Same parameters and behavior as create_session(), but returns AsyncAgentSession for asyncio applications.

import time

session = agent.create_async_session(
    channel=f"demo-channel-{int(time.time())}",
    agent_uid="1",
    remote_uids=["100"],
    name=f"conversation-{int(time.time())}",
)
agent_id = await session.start()

Returns: AsyncAgentSession

Requires client=... on the agent builder, same as create_session().

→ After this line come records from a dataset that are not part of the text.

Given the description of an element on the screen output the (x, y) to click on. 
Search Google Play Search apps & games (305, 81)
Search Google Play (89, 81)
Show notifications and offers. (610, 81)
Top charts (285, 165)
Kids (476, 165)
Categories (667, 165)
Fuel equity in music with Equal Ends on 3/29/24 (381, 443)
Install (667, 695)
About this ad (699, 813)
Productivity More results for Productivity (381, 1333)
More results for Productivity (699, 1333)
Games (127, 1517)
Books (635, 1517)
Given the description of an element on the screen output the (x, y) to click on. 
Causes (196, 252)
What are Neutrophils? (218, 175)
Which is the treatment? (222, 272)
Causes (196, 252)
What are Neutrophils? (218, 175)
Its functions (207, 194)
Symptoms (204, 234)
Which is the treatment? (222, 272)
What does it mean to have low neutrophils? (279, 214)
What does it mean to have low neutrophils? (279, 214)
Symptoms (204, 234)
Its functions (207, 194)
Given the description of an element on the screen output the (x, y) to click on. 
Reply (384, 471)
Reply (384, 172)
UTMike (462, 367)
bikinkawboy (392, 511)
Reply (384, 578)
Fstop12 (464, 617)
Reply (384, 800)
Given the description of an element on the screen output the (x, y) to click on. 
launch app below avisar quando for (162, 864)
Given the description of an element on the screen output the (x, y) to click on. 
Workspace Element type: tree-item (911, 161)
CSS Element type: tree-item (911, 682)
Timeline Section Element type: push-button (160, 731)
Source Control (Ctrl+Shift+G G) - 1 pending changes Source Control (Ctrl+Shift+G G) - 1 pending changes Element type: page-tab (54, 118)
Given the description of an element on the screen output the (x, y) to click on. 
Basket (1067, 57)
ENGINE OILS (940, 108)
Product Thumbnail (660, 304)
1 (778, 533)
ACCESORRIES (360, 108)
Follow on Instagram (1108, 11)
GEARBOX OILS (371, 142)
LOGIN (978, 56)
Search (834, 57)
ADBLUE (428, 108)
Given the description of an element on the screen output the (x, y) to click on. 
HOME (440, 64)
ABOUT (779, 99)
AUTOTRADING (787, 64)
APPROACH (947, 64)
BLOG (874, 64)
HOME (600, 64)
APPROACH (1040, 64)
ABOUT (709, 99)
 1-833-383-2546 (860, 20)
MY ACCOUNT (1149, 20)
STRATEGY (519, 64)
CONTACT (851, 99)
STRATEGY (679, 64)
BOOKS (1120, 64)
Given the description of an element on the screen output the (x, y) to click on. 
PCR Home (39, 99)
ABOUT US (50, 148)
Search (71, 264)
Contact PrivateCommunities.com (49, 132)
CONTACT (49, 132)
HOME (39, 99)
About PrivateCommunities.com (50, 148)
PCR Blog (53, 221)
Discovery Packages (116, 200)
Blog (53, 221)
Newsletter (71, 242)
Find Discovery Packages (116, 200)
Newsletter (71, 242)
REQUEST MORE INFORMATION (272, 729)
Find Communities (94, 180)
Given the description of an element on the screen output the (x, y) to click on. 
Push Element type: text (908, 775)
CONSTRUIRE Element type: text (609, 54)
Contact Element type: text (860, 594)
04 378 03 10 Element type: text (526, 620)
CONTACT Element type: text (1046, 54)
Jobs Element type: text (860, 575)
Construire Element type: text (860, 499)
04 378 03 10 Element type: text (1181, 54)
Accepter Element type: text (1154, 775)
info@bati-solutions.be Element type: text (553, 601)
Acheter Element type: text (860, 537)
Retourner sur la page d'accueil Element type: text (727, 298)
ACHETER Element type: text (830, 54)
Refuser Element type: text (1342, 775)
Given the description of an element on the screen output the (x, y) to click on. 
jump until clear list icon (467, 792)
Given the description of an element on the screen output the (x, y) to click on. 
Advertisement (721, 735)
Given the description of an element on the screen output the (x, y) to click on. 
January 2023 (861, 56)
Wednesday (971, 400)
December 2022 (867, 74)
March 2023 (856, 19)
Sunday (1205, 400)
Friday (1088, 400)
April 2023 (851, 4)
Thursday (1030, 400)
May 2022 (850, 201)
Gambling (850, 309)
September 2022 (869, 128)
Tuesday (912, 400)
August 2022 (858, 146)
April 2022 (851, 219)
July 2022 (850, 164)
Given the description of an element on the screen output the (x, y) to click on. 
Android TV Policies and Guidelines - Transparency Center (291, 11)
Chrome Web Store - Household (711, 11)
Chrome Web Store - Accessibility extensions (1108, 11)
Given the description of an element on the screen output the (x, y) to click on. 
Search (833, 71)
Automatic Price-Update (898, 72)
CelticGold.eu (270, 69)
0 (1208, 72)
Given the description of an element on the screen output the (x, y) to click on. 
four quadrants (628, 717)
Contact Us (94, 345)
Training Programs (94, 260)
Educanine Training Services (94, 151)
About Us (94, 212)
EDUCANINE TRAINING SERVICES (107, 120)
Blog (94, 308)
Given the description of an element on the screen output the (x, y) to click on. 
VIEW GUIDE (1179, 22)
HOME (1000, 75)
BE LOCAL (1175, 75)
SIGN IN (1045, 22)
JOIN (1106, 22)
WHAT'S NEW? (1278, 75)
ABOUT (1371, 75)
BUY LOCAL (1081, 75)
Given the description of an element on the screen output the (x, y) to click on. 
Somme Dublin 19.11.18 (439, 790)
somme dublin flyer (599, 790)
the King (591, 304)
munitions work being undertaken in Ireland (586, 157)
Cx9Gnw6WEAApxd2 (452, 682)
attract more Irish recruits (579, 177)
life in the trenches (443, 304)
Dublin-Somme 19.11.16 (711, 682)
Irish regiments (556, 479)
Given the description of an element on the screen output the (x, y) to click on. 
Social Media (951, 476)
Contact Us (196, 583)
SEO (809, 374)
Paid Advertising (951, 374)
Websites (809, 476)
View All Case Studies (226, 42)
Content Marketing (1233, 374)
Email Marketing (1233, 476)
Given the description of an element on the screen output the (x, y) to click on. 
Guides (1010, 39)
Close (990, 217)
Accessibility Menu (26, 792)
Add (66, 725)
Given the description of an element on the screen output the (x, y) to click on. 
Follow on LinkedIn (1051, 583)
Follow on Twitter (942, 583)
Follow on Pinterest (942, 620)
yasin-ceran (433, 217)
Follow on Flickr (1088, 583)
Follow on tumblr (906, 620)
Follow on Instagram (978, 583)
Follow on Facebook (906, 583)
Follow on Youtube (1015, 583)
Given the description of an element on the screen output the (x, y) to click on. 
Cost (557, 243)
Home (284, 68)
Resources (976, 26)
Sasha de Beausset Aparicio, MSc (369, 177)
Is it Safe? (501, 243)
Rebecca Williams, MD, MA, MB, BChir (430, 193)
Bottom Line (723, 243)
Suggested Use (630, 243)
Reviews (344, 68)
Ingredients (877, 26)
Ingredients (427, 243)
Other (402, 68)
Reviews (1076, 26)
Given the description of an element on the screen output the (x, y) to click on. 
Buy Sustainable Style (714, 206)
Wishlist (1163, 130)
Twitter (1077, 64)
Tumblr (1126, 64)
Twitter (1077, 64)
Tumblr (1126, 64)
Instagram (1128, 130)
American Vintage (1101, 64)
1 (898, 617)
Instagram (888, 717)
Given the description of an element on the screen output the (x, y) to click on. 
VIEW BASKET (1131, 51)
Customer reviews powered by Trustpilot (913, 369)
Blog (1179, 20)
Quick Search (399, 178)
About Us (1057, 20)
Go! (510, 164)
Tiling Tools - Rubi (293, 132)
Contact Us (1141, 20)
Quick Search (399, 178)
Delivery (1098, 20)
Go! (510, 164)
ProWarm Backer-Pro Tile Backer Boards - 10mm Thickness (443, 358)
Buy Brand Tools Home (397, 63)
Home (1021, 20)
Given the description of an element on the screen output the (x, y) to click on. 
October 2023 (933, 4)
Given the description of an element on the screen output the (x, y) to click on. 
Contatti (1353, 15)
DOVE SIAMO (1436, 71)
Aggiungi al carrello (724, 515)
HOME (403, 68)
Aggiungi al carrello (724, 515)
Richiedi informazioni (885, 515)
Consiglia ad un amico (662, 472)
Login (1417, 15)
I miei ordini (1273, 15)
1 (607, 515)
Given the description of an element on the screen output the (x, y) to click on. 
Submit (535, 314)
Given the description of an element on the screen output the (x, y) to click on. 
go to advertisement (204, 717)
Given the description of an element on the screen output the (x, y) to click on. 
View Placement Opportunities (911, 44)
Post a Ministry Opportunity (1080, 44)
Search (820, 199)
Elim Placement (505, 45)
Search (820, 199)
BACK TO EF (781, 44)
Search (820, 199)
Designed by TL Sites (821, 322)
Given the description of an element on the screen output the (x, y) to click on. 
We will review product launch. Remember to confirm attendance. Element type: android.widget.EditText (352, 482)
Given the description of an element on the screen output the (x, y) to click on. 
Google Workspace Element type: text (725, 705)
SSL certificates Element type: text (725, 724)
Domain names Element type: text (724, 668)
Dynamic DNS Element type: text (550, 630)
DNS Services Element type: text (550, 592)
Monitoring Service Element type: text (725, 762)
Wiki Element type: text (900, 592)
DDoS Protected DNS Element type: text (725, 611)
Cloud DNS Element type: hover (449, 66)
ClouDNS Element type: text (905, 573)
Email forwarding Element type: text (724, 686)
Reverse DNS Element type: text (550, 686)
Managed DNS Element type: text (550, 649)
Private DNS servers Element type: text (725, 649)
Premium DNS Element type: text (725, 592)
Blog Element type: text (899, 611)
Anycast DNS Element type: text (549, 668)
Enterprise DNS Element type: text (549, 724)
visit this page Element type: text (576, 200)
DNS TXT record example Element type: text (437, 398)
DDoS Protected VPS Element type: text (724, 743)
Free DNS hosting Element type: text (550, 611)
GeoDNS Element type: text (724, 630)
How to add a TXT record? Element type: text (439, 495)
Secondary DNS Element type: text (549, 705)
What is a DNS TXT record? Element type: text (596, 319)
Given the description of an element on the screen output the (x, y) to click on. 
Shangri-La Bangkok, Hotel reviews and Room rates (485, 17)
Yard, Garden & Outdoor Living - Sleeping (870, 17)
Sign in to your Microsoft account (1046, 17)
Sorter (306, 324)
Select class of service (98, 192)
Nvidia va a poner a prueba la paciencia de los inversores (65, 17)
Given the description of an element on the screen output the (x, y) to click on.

When you omit credentials for supported Agora-managed global models, AgentKit sends the matching Agora-managed configuration automatically:

  • Deepgram STT: nova-2, nova-3
  • OpenAI LLM: gpt-4o-mini, gpt-4.1-mini, gpt-5-nano, gpt-5-mini
  • OpenAI TTS: tts-1
  • MiniMax TTS: speech-2.6-turbo, speech-2.8-turbo, speech_2_6_turbo, speech_2_8_turbo

If you provide your own vendor API key for those same models, AgentKit keeps the request in BYOK mode.

to_properties()

Converts the agent configuration into a StartAgentsRequestProperties object for the Agora API. Called internally by AgentSession.start().

to_properties(
    channel: str,
    agent_uid: str,
    remote_uids: List[str],
    idle_timeout: Optional[int] = None,
    enable_string_uid: Optional[bool] = None,
    token: Optional[str] = None,
    app_id: Optional[str] = None,
    app_certificate: Optional[str] = None,
    expires_in: Optional[int] = None,
) -> StartAgentsRequestProperties

Raises: ValueError if neither token nor app_id+app_certificate is provided, or if required vendors (LLM, TTS) are missing in cascading mode.

Properties

Property Type Description
instructions Optional[str] Deprecated Agent-level system prompt
greeting Optional[str] Deprecated Agent-level greeting message
failure_message Optional[str] Deprecated Agent-level failure message
max_history Optional[int] Deprecated Agent-level max history
llm Optional[Dict[str, Any]] LLM config dict (from to_config())
tts Optional[Dict[str, Any]] TTS config dict
stt Optional[Dict[str, Any]] STT config dict
mllm Optional[Dict[str, Any]] MLLM config dict
avatar Optional[Dict[str, Any]] Avatar config dict
turn_detection Optional[TurnDetectionConfig] Interaction language and turn detection settings
sal Optional[SalConfig] SAL configuration
advanced_features Optional[Dict[str, Any]] Advanced features
parameters Optional[SessionParams] Session parameters
geofence Optional[GeofenceConfig] Geofence configuration
labels Optional[Dict[str, str]] Custom labels
rtc Optional[RtcConfig] RTC configuration
filler_words Optional[FillerWordsConfig] Filler words configuration
config Dict[str, Any] Full configuration dict

Type aliases

Public aliases over Fern-generated types: LlmConfig, SttConfig, AsrConfig (= SttConfig), MllmConfig, AvatarConfig, session/conversation types, and think types (ThinkOnListeningAction, etc.).

Think value constants: ThinkOnListeningActionInject, ThinkOnListeningActionInterrupt, ThinkOnListeningActionIgnore, ThinkOnThinkingActionInterrupt, ThinkOnThinkingActionIgnore, ThinkOnSpeakingActionInterrupt, ThinkOnSpeakingActionIgnore.